Hi!
I was looking at the French submited speech data, and I saw that only a part of it was in the Voxforge repository for download. The rest seems to be in the upload directory, which is access restricted, so it is not very easy to recover all the corpus except manually from the download page.
Is there a specific reason for that, or is there a way to get the corpus easily? I saw this post where Ken says:
Unfortunately I have not moved any German audio to subversion.
However, here is quick and dirty way to get the audio:
1. $wget -r -l2 http://www.voxforge.org/home/downloads/speech/german-speech-files -A "ralfherzog*"
this will create a directory called www.voxforge.org
2. search the directory for *.zip files using Gnome's search tool, and drag the results to the directory you want.
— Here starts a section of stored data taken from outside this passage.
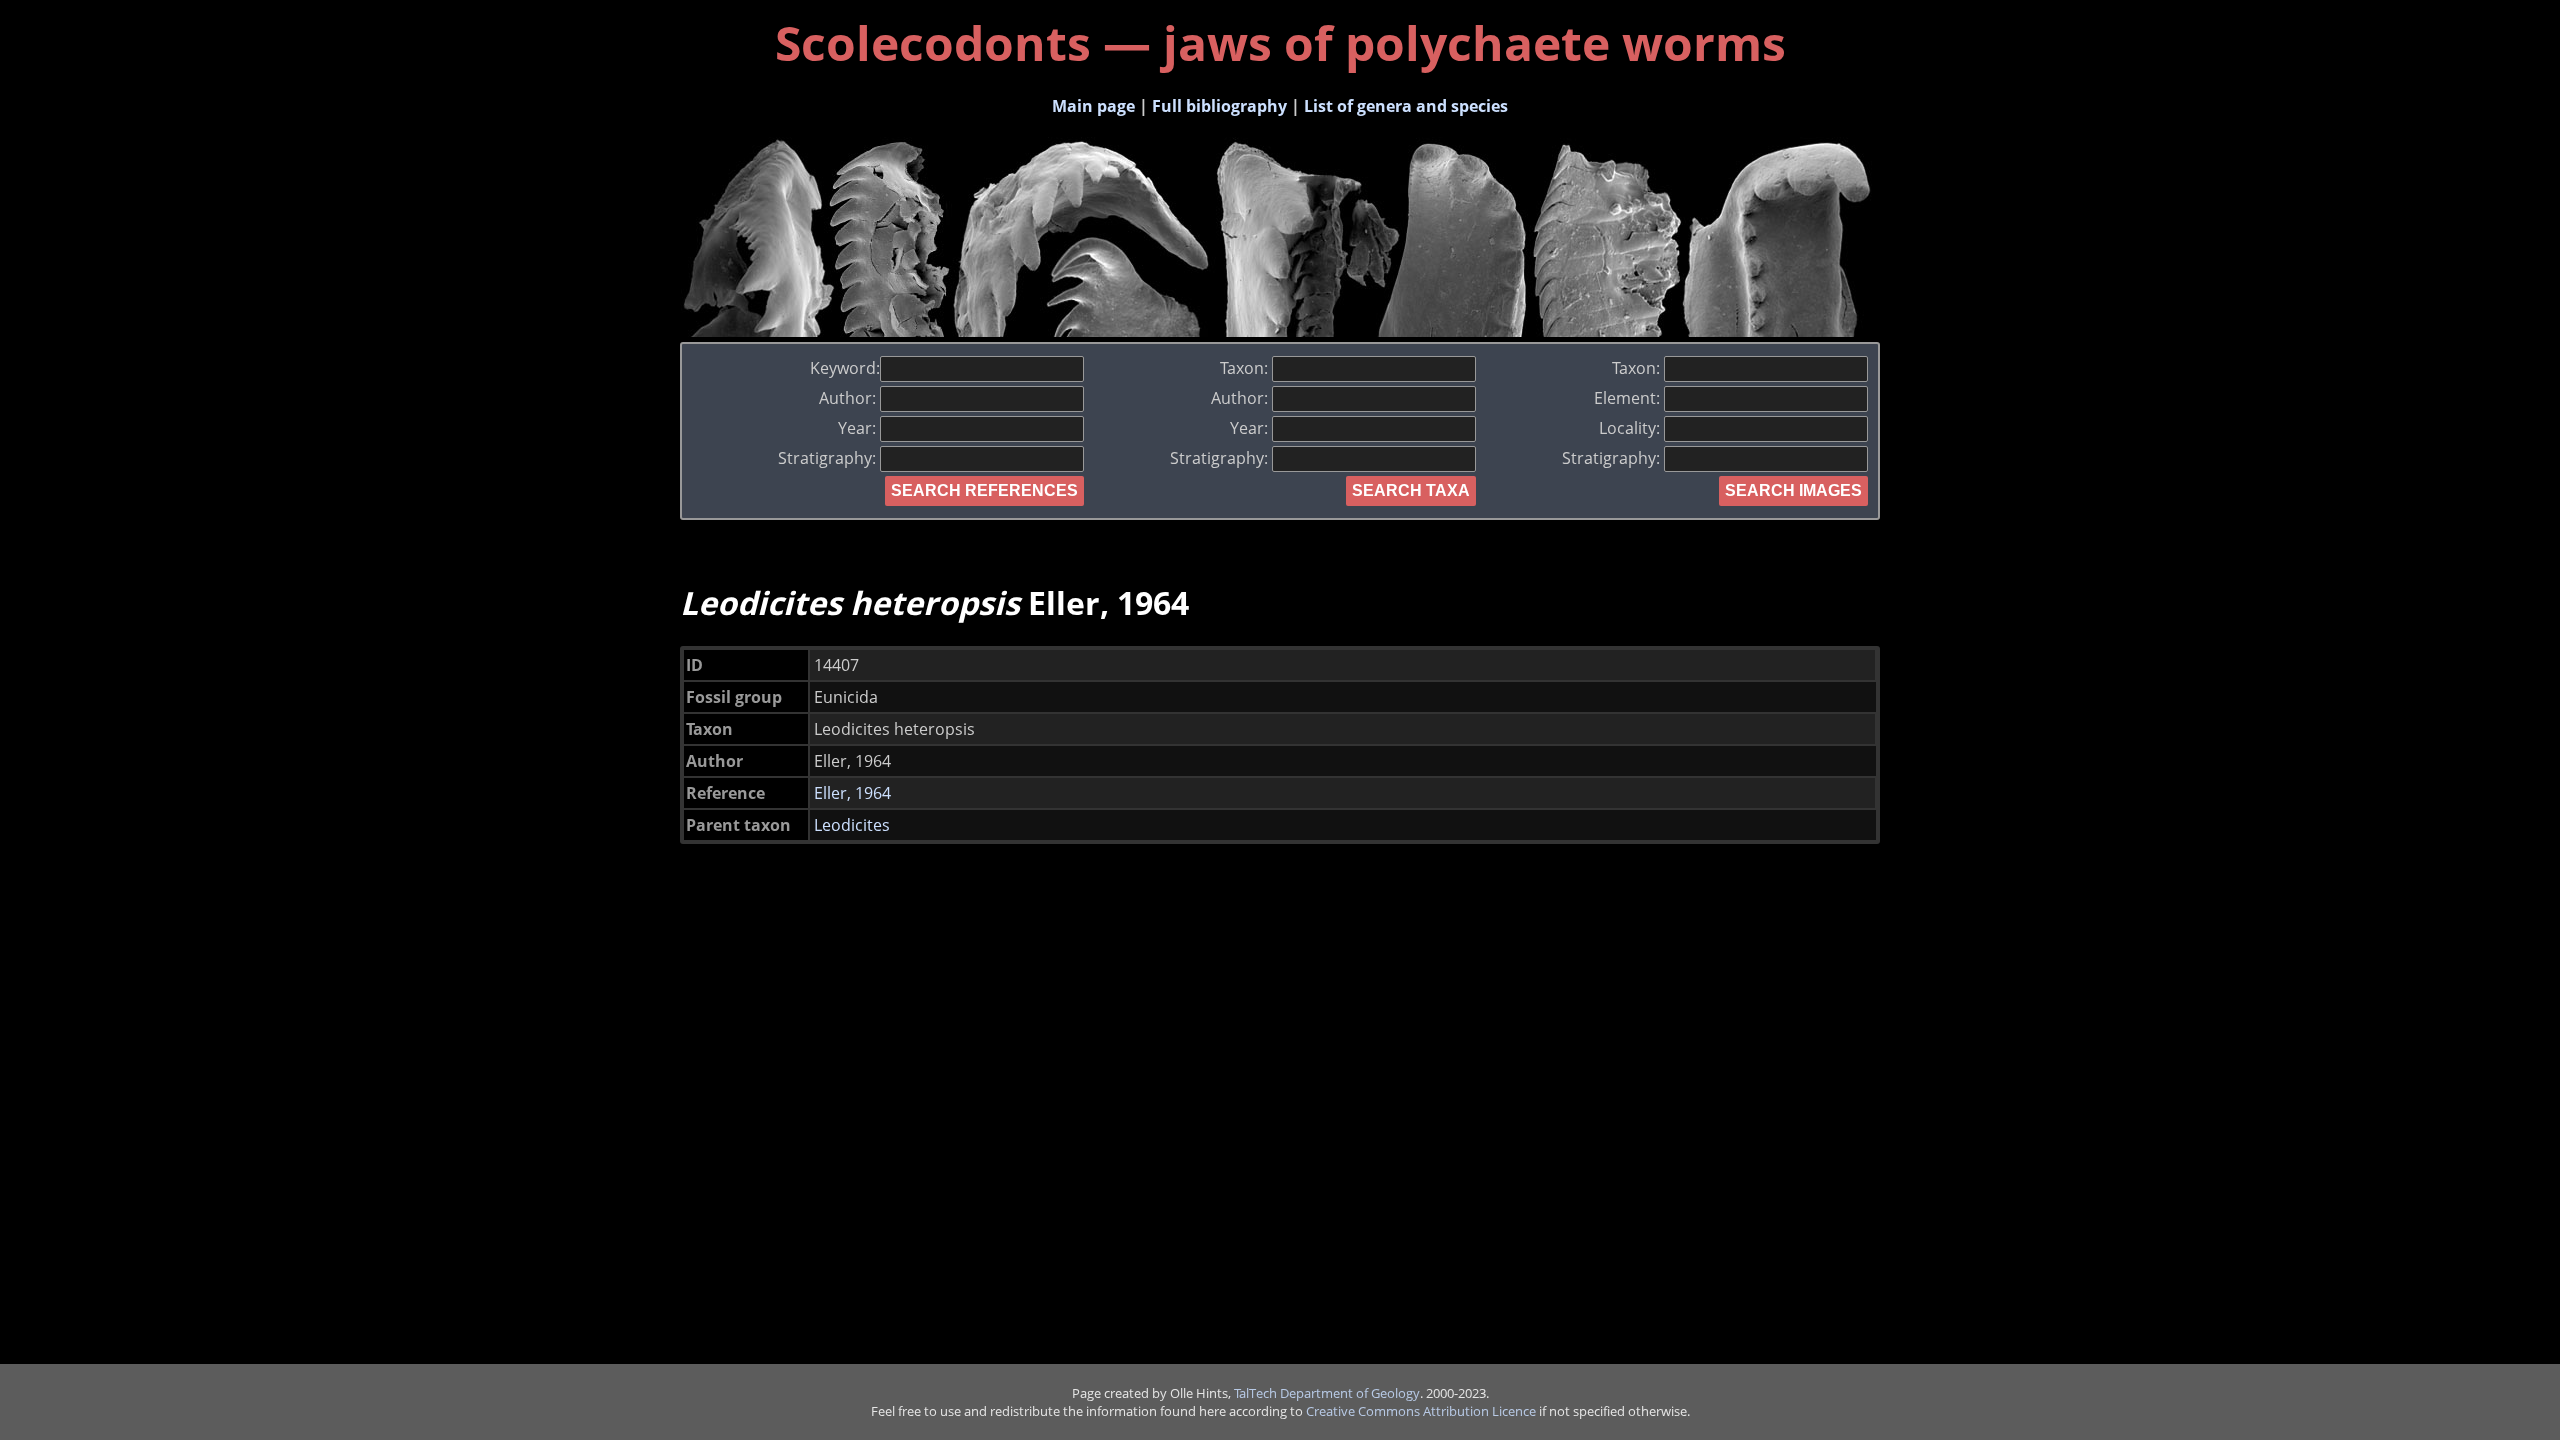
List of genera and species (1406, 106)
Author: (849, 398)
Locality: (1631, 428)
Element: (1629, 398)
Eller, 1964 (852, 793)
I'm not a wget expert but I don't think it's going to get files which are not in the specified directory. Any help?
Thanks a lot!
Marion
Hello Marion
> Is there a specific reason for that
Ken is a bit busy nowdays :) let's not distract him
I think
wget -r -l2 http://www.voxforge.org/home/downloads/speech/french-speech-files
will just work for you.
It's what I did but as I said before, most of the corpus is in the updload directory, and to access it you need the complete address to each zip file, like http://voxforge.org/uploads/q0/0Q/q00QgKBqYb4KK6_qzhITig/phil_be-20090310-mif.zip, so you can't just do
$wget -r -l3 http://www.voxforge.org/uploads
I found a solution using WinHTTrack but wget should have worked too, it's just that you have to download a lot of stuff and then erase all but the zip files you want.
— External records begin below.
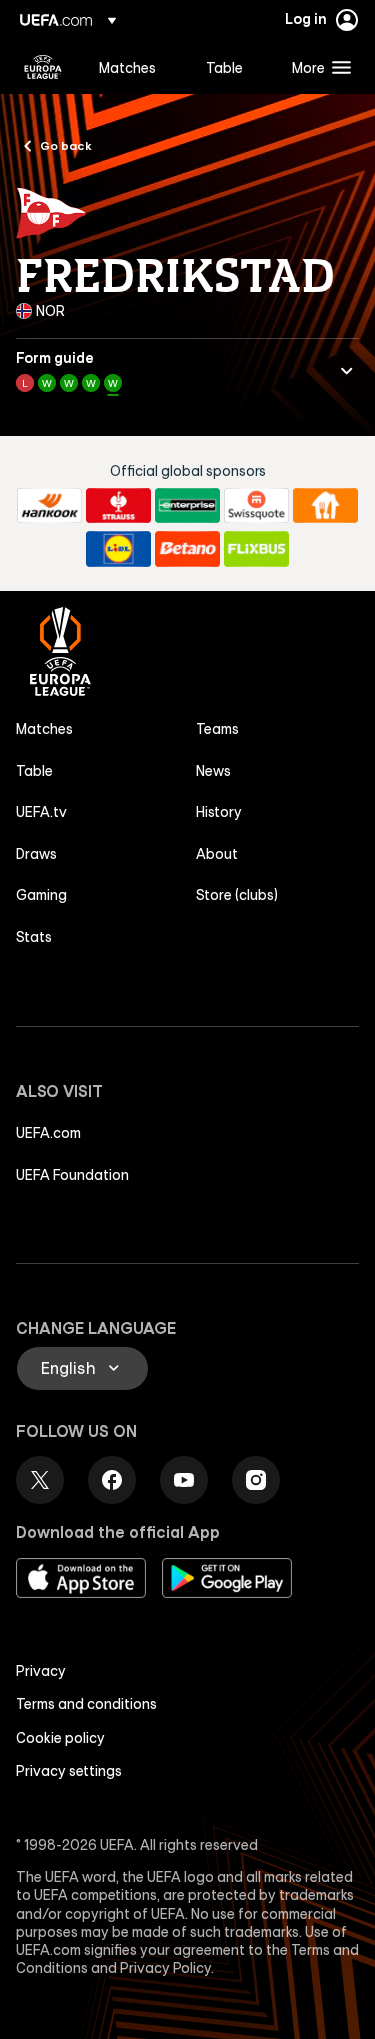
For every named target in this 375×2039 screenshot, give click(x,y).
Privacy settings (69, 1771)
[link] (127, 67)
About (217, 854)
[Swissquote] (256, 506)
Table (34, 771)
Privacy (41, 1671)
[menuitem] (135, 67)
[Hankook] (49, 506)
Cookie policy (60, 1738)
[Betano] (187, 549)
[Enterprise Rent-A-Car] (187, 506)
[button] (317, 67)
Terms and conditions (86, 1704)
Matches (44, 729)
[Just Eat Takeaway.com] (325, 506)
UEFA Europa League (43, 67)
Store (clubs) (237, 895)
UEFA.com (48, 1133)
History (219, 812)
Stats (34, 937)
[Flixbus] (256, 549)
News (213, 771)
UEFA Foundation (72, 1175)
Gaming (41, 895)
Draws (36, 854)
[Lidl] (118, 549)
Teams (217, 729)
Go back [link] (66, 145)
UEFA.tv (41, 812)
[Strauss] (118, 506)
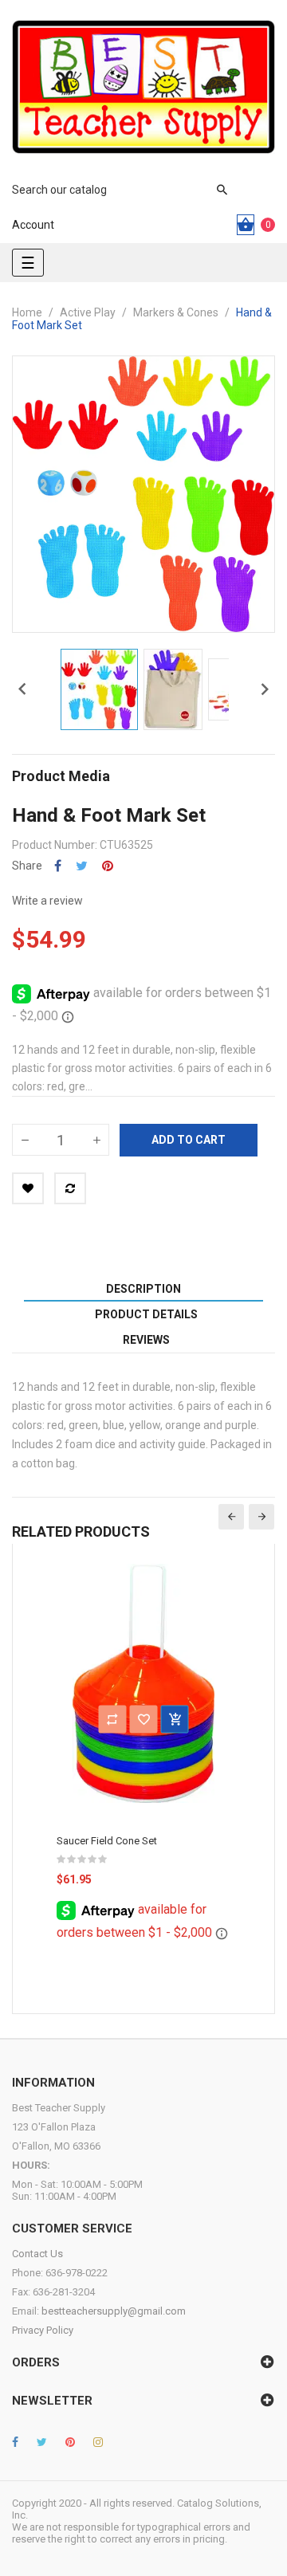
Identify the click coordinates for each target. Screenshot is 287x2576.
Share (57, 866)
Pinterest (107, 866)
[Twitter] (42, 2442)
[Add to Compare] (70, 1188)
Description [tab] (143, 1288)
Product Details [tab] (146, 1314)
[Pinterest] (70, 2442)
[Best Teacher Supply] (143, 87)
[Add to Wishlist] (28, 1188)
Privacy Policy (42, 2330)
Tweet (82, 866)
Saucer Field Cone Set (107, 1841)
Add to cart (188, 1139)
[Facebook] (15, 2442)
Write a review (47, 900)
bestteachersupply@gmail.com (113, 2311)
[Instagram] (98, 2442)
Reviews (146, 1339)
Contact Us (37, 2254)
I just wanted to point out that not all French data is in the repository, but I perfectly understand that you don't have time to process all!
Thanks anyway for the answer and this project, this is great!
Marion
Hi Marion,
>I just wanted to point out that not all French data is in the repository,
All the French submissions are now in the repository:
http://www.repository.voxforge1.org/downloads/fr/Trunk/Audio/
Ken
Hi Ken,
ooooops, I wanted to download the French corpus today but I've made a mistake and I've downloaded much more than expected.
I hope not to have been the cause of trouble for your server.
Sorry about that.
Samuel-
Hi Samuel,
No worries, that is why the VoxForge respository is on a separate server from the website front-end.
Ken